On May 12, 2022, astronomers from the European Southern Observatory (ESO) will present the world with new information about our galaxy.
The announcement hasn’t clearly been defined yet, but we can get an idea based on the fact that the results will be those of the Event Horizon Telescope (EHT), which took the first-ever image of a black hole in 2019.
They’ve uncovered something that seems to represent a transcendental level of knowledge.
As scientists hold simultaneous press conferences around the world, the secrets they’re keeping will likely be the next big thing after the historical moment of 2019. It is expected that the announcement will happen on May 12. It will be followed by a YouTube event with six astronomers from around the world at 15:00 CEST (13:00 UTC, 9:00 EST). ‘Extensive audiovisual material will support the press release,” it has been revealed.
If astronomers have succeeded in producing a direct image of Sgr A*’s event horizon, it will be a historic moment that should not be missed.
Because black holes are basically invisible and absorb all electromagnetic energy, they are extremely hard to visualize.
There is only one thing we may see: the event horizon – basically, the outline of the black hole – representing the point where light can no longer escape the gravitational pull of the black hole. Unfortunately, however, it is difficult to study Sgr A* because a cloud of dust and gas obscures it.
According to astronomers who have imaged the black hole’s horizon, it should appear as a shining doughnut. As gas and dust fall into the abyss, extreme radiation is released by the accretion disk around the black hole.

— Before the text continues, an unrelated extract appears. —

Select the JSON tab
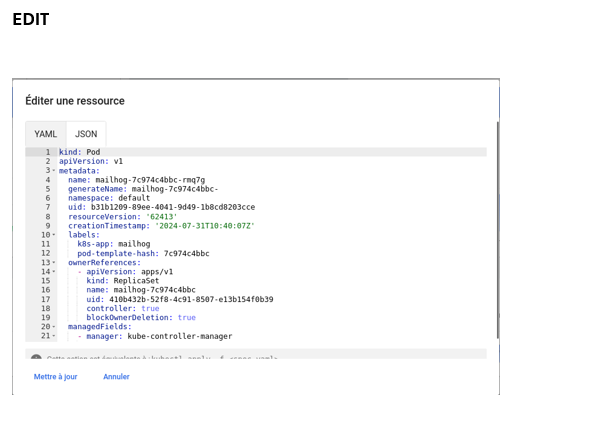 click(86, 134)
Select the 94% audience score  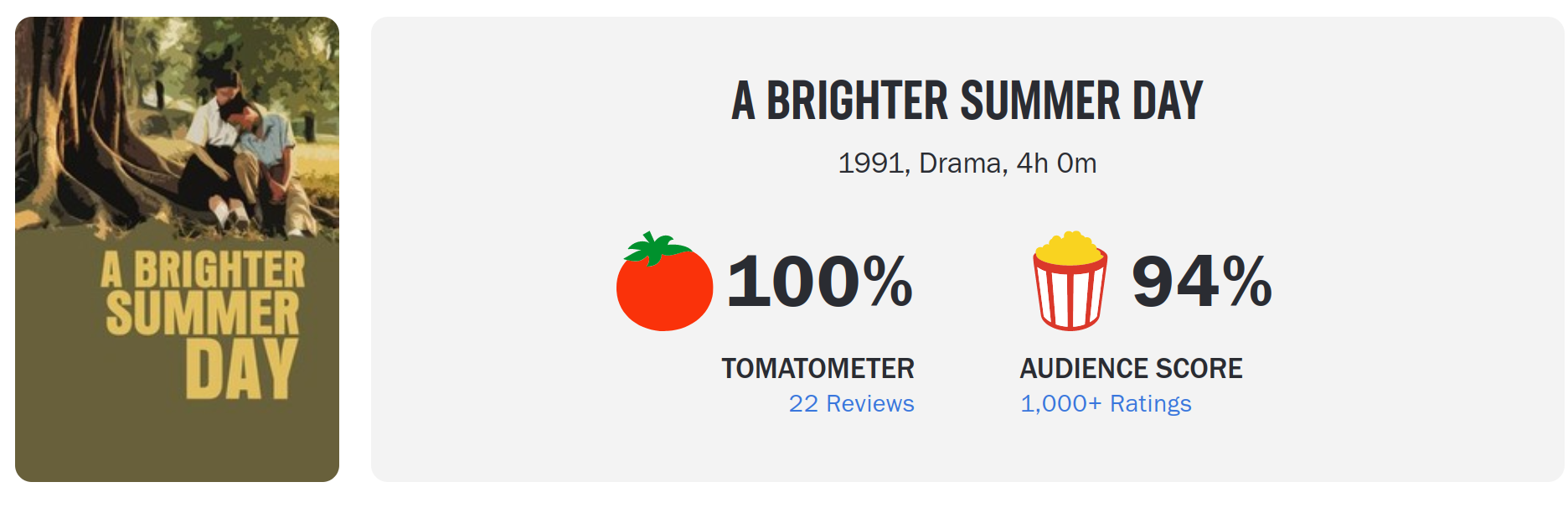(x=1201, y=282)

In its press release, ESO promises “something revolutionary”, which matches their wording in announcing the first direct image of a black hole at the center of the M87 galaxy. This gigantic Black Hole has a mass of 6.5 billion times the mass of the Sun. The event horizon of this object has a radius of about 20billionkilometers. Directly photographing it is equivalent to viewing a 1-millimeter-sized object from a distance of 13,000 kilometers (8,000 miles).
We are much closer to Srg A* because it lies at the heart of our own galaxy. It is, however, quite small compared to other black holes, only 4.3 million times the size of the Sun. As a result, it is detectable only since it is closer than M87*. So, a photograph of its event horizon would surely be revolutionary if astronomers were able to capture it. What’s to come in THAT picture should be exciting.